Bu arada bana e-mail yazan sevenlerim. Duygularınızı benimle paylaşıyorsunuz. Bilhassa gençler bana akıl soruyorlar, lütfen cevap yaz diyorlar. Sizden gelen mektupların hepsini teker teker okuyorum inanın. Velakin size ferdi olarak cevap yazsam gönül ablayı geçerim. Benim yazı tarzım acıların kadını olmadan hayatınızı küçük, küçük neşelendirmek.Bir de benimle özel meilleşmek isteyen okurlarım!.. sizlerden özür diliyorum, şimdilik bunu yapamayacağım.
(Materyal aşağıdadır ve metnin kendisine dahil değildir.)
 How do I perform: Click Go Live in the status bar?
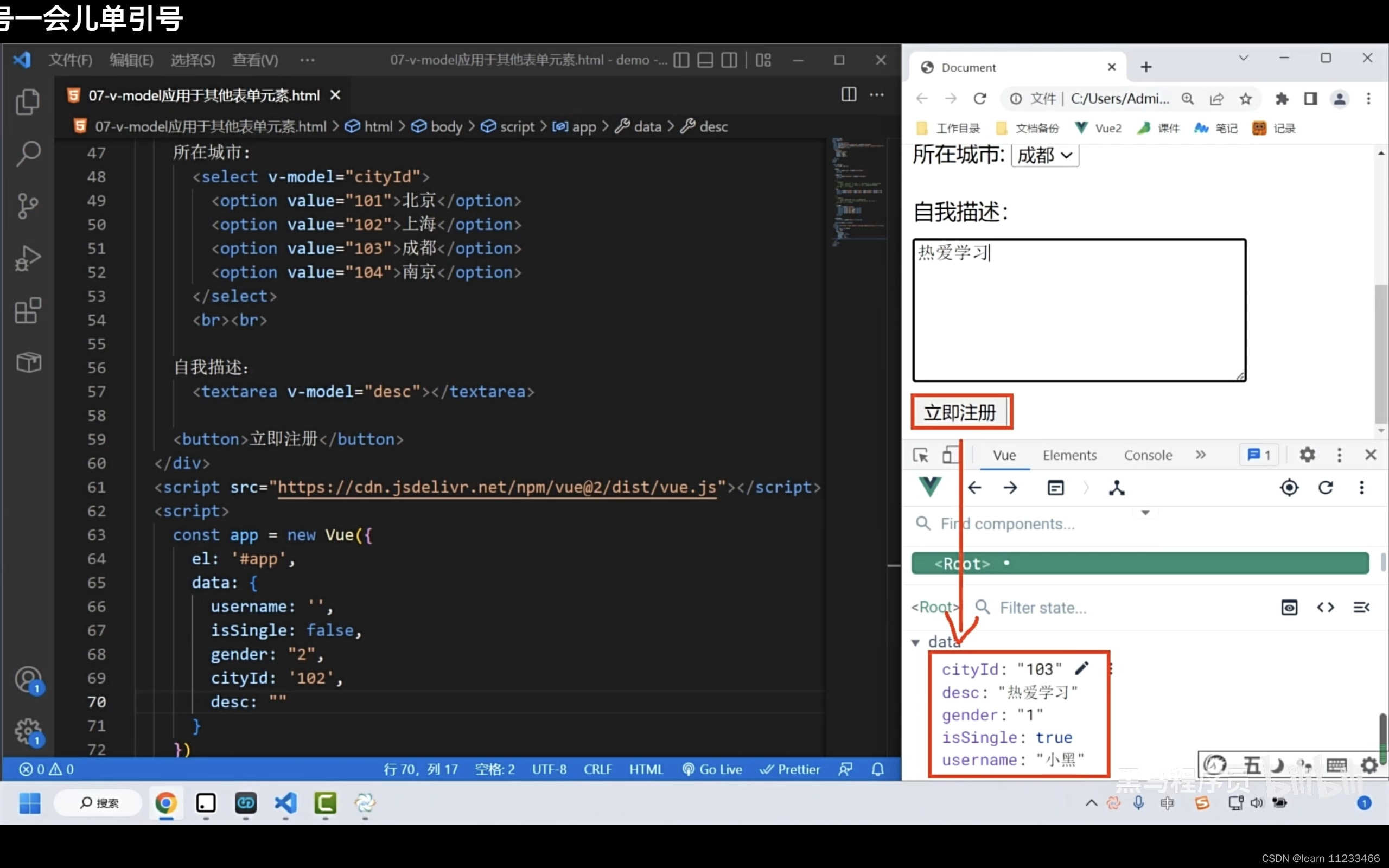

Bu köşede isim vermeden yani çaktırmadan sizlerin sorduklarınızı yanıtlarım. Beni tenkit edenlere de teşekkürler. Yazılarıma aynen devam edeceğim değişemem, siz de deneyin hayatın güzel tarafını görmeyi çabalayın. İnanın daha mutlu olursunuz.

Müjdeeeeeeeee!!! Telefonum yapıldııııı. Kablolar eskimiş, yeni hat çektiler. Yepyeni bir kablolarım var artık. Yağmur da yağabilir, fırtına da çıkabilir.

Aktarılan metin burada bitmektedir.